Eis a exposição de sua morte, feita por seu criado, Kudtfeld, narrativa publicada pelo sensato Sedúlius, em 1606:

“Martinho Lutero, na noite que antecedeu a sua morte, deixou-se vencer por sua habitual intemperança, e com tanto excesso, que fomos obrigados a carregá-lo totalmente embriagado e deitá-lo em seu leito… No dia seguinte retornamos ao dormitório de nosso patrão para ajudá-lo a vestir-se, como de costume. Vimos então, ó dor, nosso patrão Martinho pendurado sobre seu leito e miseramente estrangulado. Logo anunciamos aos príncipes, seus convivas da véspera, o execrável fim de Lutero. Estes, tomados de terror como nós, nos encorajaram por mil promessas e pelas mais solenes súplicas, a guardar sobre aquele acontecimento, um profundo e eterno silêncio, a fim de que nada fosse divulgado; em seguida nos pediram para colocar o horrível cadáver de Lutero em seu leito e dizer ao povo que nosso patrão havia subitamente deixado este mundo”.

O doutor de Coster, chamado, constatou a boca torta, o lado direito do rosto escuro, o pescoço roxo e deformado, como se tivesse sido estrangulado.
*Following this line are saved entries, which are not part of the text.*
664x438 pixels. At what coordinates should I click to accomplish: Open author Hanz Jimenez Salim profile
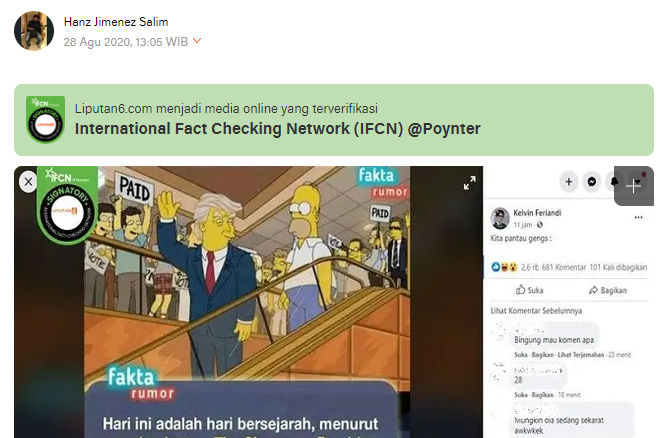[x=116, y=22]
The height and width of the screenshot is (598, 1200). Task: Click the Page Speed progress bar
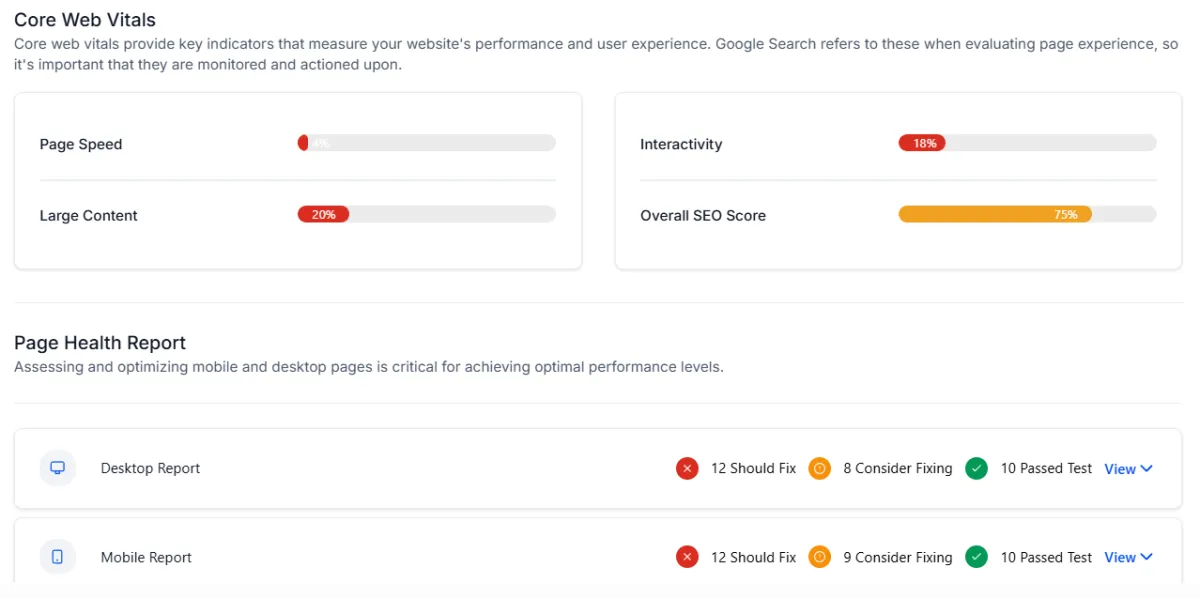click(426, 143)
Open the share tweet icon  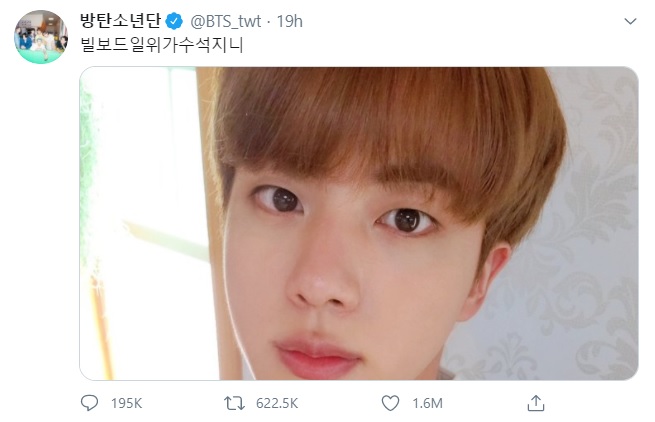(x=536, y=402)
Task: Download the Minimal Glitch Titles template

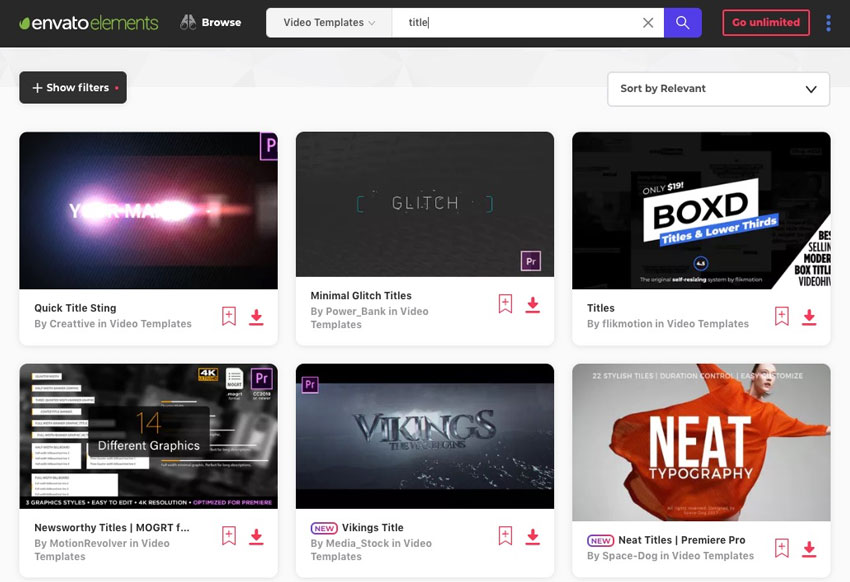Action: coord(532,305)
Pode-se verificar esse diagnóstico em uma gravura feita no dia seguinte de sua morte por Lucas Fortnagel e publicada por Jacques Maritain em sua obra Trois réformateurs, na página 49.

Neste livro, Jacques Maritain dá uma lista impressionante dos amigos, companheiros e primeiros discípulos de Lutero que se suicidaram. Foi uma verdadeira epidemia. Georges Besler, por exemplo, um dos primeiros propagadores do luteranismo em Nuremberg, caiu numa melancolia tão profunda que, em 1536, abandonou sua mulher no meio da noite e cravou um punhal no meio do peito…
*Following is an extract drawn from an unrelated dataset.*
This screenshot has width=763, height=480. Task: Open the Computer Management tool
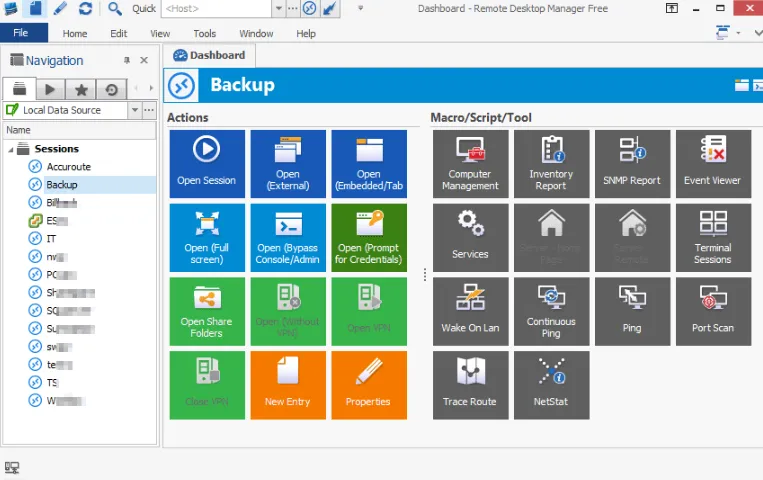pyautogui.click(x=470, y=164)
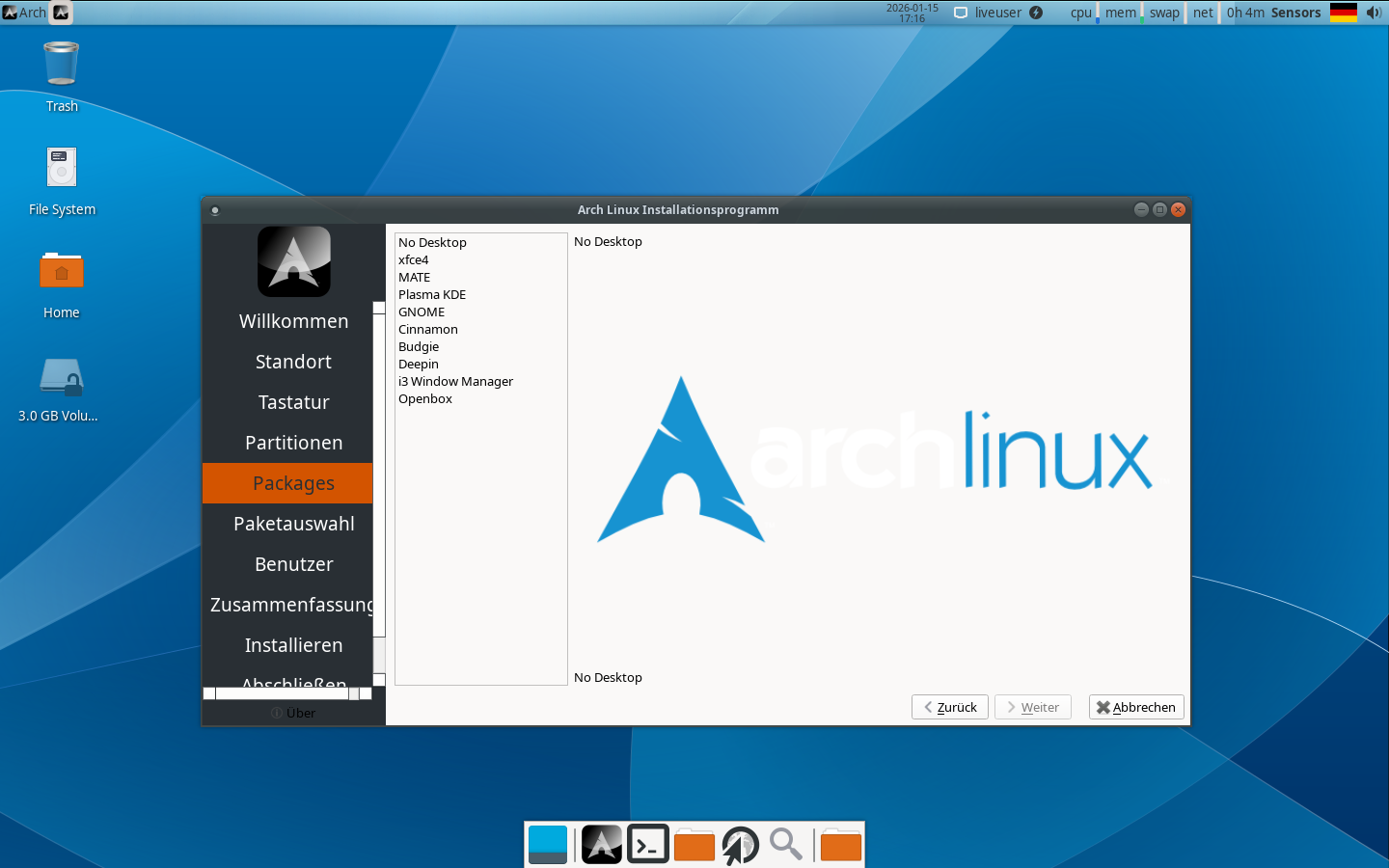Choose i3 Window Manager from list
Viewport: 1389px width, 868px height.
[x=455, y=382]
Há uma ironia amarga no espetáculo desses pregadores luteranos que escrevem obras de consolação contra o medo da morte e da cólera de Deus, contra a tristeza, contra a dúvida sobre a graça de Deus e a Felicidade eterna. Eles não sabem como exaltar a consolação trazida pelo “Novo Evangelho” contra a angústia que, segundo suas palavras, a doutrina católica causaria, e foram assim obrigados a chamar publicamente atenção para o crescimento da tristeza e dos suicídios.

Eles publicam obras como esta: J. Magdeburgius: “Um bom remédio para adoçar as penas e tristezas dos cristãos que sofrem”. (Lübeck, 1555)

É certo que um ensino religioso que pretende negar ao homem seu livre-arbítrio, retira-lhe assim a própria possibilidade de salvação eterna e o entrega ao desespero e suicídio.